- Available records:
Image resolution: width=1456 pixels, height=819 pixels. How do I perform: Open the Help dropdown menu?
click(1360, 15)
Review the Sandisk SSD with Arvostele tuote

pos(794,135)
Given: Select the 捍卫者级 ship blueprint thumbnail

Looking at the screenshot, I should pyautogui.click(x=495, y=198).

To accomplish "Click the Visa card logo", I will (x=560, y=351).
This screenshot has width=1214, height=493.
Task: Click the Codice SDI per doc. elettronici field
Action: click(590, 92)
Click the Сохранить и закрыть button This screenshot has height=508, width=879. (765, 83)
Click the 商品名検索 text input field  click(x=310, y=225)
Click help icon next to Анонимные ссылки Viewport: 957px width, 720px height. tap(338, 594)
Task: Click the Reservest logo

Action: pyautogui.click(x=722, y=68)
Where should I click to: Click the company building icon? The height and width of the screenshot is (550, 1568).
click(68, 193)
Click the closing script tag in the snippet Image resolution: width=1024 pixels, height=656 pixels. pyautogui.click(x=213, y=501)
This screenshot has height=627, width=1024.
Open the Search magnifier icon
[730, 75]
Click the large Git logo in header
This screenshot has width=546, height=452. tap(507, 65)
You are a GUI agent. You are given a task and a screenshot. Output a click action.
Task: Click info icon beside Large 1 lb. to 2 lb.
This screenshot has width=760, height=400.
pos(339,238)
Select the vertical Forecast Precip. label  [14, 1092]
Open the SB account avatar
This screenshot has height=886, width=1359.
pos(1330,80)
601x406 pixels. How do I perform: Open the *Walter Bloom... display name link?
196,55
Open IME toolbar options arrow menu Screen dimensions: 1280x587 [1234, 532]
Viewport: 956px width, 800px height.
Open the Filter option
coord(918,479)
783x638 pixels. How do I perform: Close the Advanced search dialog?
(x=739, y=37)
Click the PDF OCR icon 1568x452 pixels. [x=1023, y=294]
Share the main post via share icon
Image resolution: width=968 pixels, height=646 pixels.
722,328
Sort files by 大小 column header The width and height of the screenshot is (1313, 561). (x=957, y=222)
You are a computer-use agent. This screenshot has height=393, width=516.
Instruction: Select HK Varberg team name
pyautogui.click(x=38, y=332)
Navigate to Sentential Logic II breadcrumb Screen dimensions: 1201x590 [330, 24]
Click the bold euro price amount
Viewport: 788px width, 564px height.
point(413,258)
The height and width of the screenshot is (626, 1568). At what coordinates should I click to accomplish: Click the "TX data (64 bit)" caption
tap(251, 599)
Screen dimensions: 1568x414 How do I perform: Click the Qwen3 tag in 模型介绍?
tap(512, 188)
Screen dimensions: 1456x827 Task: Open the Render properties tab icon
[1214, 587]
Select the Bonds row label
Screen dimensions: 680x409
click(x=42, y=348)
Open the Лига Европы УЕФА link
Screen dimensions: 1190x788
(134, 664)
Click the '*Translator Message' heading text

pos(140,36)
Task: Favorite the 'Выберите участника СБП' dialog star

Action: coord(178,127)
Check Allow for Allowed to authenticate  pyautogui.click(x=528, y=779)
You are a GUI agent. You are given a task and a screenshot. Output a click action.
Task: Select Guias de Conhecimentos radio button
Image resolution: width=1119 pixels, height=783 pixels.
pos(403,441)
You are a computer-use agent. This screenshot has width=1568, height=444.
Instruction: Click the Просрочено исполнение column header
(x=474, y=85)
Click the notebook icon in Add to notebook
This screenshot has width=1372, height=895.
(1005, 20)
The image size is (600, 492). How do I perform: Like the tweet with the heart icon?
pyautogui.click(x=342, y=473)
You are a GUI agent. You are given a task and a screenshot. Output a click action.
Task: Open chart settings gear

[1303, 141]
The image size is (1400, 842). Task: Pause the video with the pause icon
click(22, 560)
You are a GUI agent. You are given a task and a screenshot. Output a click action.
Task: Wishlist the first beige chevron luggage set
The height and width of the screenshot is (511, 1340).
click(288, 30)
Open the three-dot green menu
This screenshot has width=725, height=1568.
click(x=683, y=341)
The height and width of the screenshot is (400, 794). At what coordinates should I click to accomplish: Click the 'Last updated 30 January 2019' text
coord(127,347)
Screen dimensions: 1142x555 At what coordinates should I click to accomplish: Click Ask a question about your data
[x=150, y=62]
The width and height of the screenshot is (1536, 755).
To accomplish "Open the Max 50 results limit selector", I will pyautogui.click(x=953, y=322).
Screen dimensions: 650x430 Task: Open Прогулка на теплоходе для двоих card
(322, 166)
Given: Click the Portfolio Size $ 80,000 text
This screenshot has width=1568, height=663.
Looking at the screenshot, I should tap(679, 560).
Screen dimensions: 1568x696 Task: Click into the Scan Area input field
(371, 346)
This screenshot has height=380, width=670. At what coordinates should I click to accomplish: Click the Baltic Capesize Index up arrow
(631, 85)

- Exercise:
Every line above in which the word "computer" is present must be copied into the answer.

- The answer:
You are a computer-use agent. This screenshot has height=393, width=516.
You are a computer-use agent. This screenshot has width=1568, height=444.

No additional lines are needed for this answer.